A Suframa (Superintendência da Zona Franca de Manaus) aprovou hoje (14) o projeto de diversificação que possibilitará o uso da fábrica da Nokia em Manaus (AM) para a produção do Xbox One e do Xbox 360.

O mais novo console da Microsoft é fabricado no Brasil pelo menos desde outubro de 2013. Só que, assim como o Xbox 360, a produção do Xbox One nacional está a cargo da Flextronics. Como se trata de um contrato de terceirização, os valores envolvidos no acordo provavelmente influenciam no preço final do produto.

É neste ponto que o uso da fábrica da Nokia pode ser um diferencial: como a companhia pertence à Microsoft desde setembro de 2013 e a Zona Franca de Manaus oferece vantajosos benefícios fiscais, a transferência da produção tende a resultar em menos custos.

Xbox One - Joystick

Este processo faria o Xbox One sem Kinect, por exemplo, custar menos ao consumidor que os R$ 1.999 atuais (preço sugerido pela Microsoft; o varejo costuma ter ofertas melhores). Mas isso é o que a gente espera. Como a empresa está tratando o assunto de maneira discreta, pode haver outras motivações por trás da transferência da produção.

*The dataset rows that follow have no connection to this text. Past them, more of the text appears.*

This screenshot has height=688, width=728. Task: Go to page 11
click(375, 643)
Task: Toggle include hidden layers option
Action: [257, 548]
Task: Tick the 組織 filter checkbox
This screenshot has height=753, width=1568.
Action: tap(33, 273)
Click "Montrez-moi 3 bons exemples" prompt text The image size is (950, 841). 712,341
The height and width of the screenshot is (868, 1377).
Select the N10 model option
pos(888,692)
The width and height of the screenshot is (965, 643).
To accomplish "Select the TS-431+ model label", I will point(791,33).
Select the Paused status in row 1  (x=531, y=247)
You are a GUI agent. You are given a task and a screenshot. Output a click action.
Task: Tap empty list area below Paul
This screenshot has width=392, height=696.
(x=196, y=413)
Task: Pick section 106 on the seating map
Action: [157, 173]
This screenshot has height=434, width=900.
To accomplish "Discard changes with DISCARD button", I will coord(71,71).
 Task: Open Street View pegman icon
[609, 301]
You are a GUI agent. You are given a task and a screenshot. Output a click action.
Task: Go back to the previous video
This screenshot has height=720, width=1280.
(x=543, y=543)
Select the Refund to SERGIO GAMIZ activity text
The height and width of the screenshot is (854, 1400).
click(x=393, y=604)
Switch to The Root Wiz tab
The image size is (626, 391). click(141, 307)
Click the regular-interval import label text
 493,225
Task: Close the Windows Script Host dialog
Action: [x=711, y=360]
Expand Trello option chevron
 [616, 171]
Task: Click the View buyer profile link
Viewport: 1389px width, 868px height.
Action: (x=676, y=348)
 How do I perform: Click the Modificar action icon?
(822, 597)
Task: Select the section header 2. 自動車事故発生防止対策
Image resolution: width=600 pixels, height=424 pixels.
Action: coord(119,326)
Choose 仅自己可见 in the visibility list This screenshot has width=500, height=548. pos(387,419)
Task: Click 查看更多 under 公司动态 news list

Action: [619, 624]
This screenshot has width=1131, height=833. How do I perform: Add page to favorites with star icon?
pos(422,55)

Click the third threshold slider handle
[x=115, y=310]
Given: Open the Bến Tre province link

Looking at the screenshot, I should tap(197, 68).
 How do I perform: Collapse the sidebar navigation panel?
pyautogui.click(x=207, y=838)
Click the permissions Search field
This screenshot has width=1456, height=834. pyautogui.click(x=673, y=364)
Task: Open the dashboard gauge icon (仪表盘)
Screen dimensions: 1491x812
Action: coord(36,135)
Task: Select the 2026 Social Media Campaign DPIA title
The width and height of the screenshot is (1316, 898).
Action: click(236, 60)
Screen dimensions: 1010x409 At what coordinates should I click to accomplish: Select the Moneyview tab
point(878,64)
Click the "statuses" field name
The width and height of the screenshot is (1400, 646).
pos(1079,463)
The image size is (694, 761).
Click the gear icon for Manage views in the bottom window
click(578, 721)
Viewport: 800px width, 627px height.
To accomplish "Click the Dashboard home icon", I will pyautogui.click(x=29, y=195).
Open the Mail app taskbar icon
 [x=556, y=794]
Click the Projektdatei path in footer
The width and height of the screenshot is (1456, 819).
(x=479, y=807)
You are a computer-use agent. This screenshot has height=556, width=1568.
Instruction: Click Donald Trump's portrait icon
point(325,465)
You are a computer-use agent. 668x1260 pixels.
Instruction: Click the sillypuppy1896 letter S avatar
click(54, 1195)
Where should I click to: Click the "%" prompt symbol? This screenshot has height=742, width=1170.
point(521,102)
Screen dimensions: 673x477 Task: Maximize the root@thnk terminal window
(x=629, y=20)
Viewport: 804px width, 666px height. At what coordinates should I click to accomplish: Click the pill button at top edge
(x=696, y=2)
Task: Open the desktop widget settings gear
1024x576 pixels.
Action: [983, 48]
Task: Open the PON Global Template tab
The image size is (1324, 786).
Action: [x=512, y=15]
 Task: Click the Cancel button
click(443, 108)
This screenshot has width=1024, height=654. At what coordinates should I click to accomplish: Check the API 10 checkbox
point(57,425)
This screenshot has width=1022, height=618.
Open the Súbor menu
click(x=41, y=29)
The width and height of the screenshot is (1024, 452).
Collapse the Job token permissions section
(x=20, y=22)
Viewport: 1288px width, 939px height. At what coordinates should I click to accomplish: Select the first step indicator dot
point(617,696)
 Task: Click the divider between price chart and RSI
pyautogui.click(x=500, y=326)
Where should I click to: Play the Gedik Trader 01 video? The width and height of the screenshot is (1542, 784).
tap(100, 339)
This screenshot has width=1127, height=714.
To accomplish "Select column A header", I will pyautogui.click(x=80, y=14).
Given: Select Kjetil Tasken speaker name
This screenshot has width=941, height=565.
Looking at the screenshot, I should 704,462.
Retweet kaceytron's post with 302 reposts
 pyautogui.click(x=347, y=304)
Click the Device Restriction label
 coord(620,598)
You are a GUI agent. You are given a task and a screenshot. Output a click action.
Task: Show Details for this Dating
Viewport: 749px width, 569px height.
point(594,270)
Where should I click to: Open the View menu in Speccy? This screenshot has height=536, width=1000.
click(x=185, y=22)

Além disso, é necessário levar em conta que, segundo o projeto aprovado, a Microsoft investirá US$ 52 milhões na fábrica, montante que equivale a quase R$ 120 milhões considerando o valor do dólar comercial de hoje (R$ 2,27). É muito dinheiro, o suficiente para conflitar com a expectativa de redução de custos.

De qualquer forma, a mudança não será imediata. O projeto prevê prazo de três anos para que a Microsoft conclua a operação.

O Tecnoblog entrou em contato com a companhia para obter mais detalhes. Atualizaremos a notícia assim que (e se) obtivermos resposta.

Com informações: Kotaku Brasil

Atualizado em 15/08/2014 às 15:30: a assessoria da Microsoft nos respondeu nesta sexta-feira, mas disse que não tem nenhuma informação a dar sobre o assunto. A empresa, portanto, não confirma a transferência de produção, mas também não nega.